Wright has a Ph.D. in American art history from Stanford University, where she worked with Wanda Corn. Her dissertation, Men Making Meaning in Nineteenth-Century American Genre Painting, 1860-1900, explored sentimental scenes of daily life within the context of the men who painted them and the people who collected them. She has since written entries on American genre paintings for several collection catalogues, but otherwise has turned her focus to twentieth-century, twenty-first century and contemporary art.
Before coming to Grinnell College, Wright was the curator at the Cedar Rapids Museum of Art for 6 years, where she curated over 20 major exhibitions and numerous smaller shows. She has taught courses in American and women's art history at Stanford University, San Francisco State, the University of Iowa, and Coe College. Her museum background includes work as the assistant to the director at the University Art Museum at UC Berkeley (now the Berkeley Art Museum) and a Luce Foundation internship at the Fine Arts Museums of San Francisco.
At the Faulconer Gallery, she has curated a number of exhibitions, including the inaugural show, Re-Structure. She co-curated Patient Process and Energy Inside, and coordinated the site-specific installation Positional Play: Joe Mancuso and James von Minor. In 2003, she curated two major exhibitions: Layers of Brazilian Art/Camadas da Arte Brasileira and Roots of Renewal, the former an exhibition of contemporary Brazilian art and the latter an exploration of new ways of looking at and conceptualizing the Midwest. In 2007, she curated Where are you from? Contemporary Portuguese Art with Jane Gilmor from Mount Mercy College, and in 2009 she curated Below the Surface: a 21st-century Look at the Prairie.

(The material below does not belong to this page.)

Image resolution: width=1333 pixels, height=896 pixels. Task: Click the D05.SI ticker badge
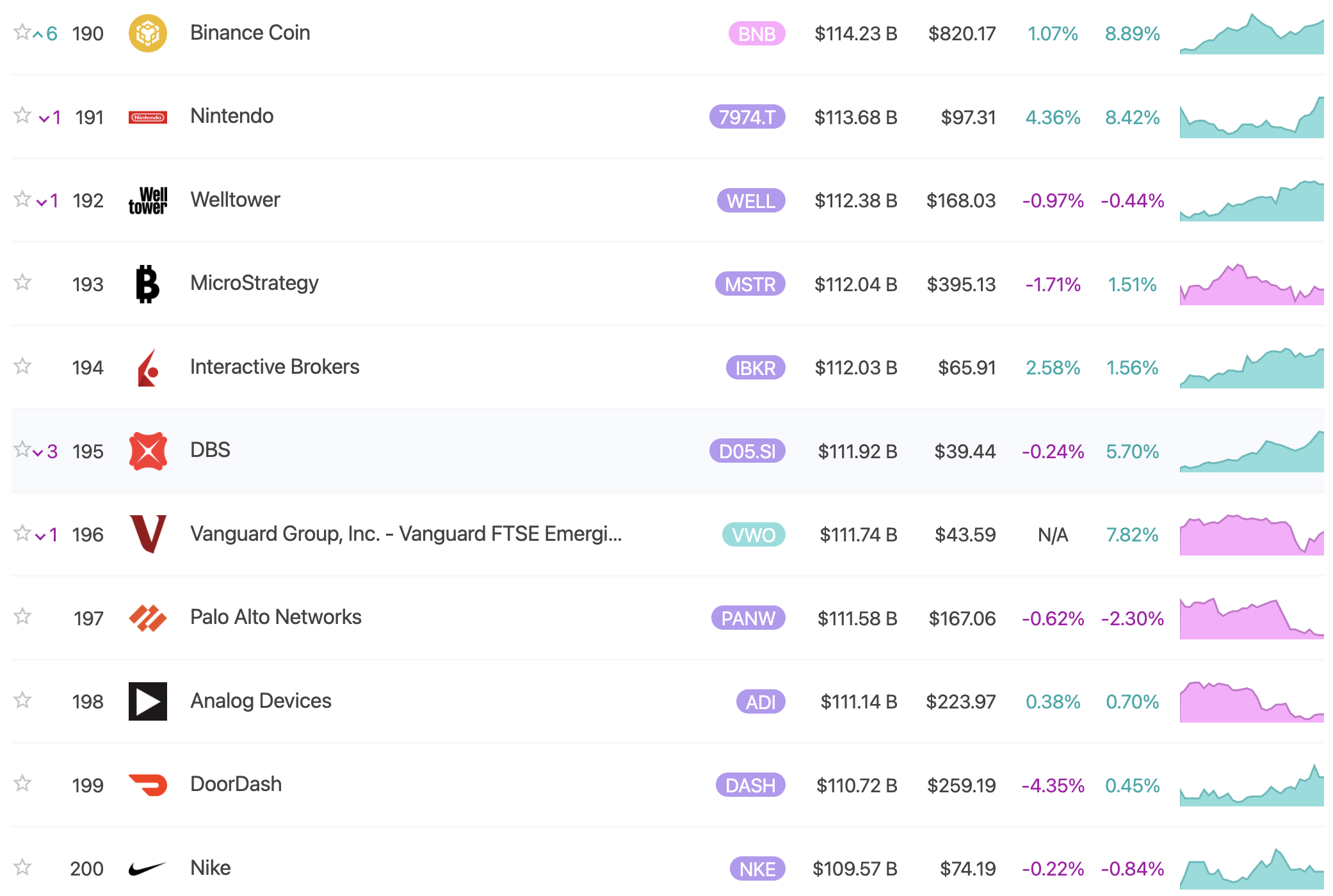pyautogui.click(x=747, y=451)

In 2004 she was asked by the Art Department to inaugurate a course on museum studies, taught almost every year, to complement the department’s exhibition seminar. The Gallery offers an internship each semester, in order to more fully bring the gallery and its operations into the curriculum of the college. Other student positions in education, gallery security, administration, and The Collection are available as well.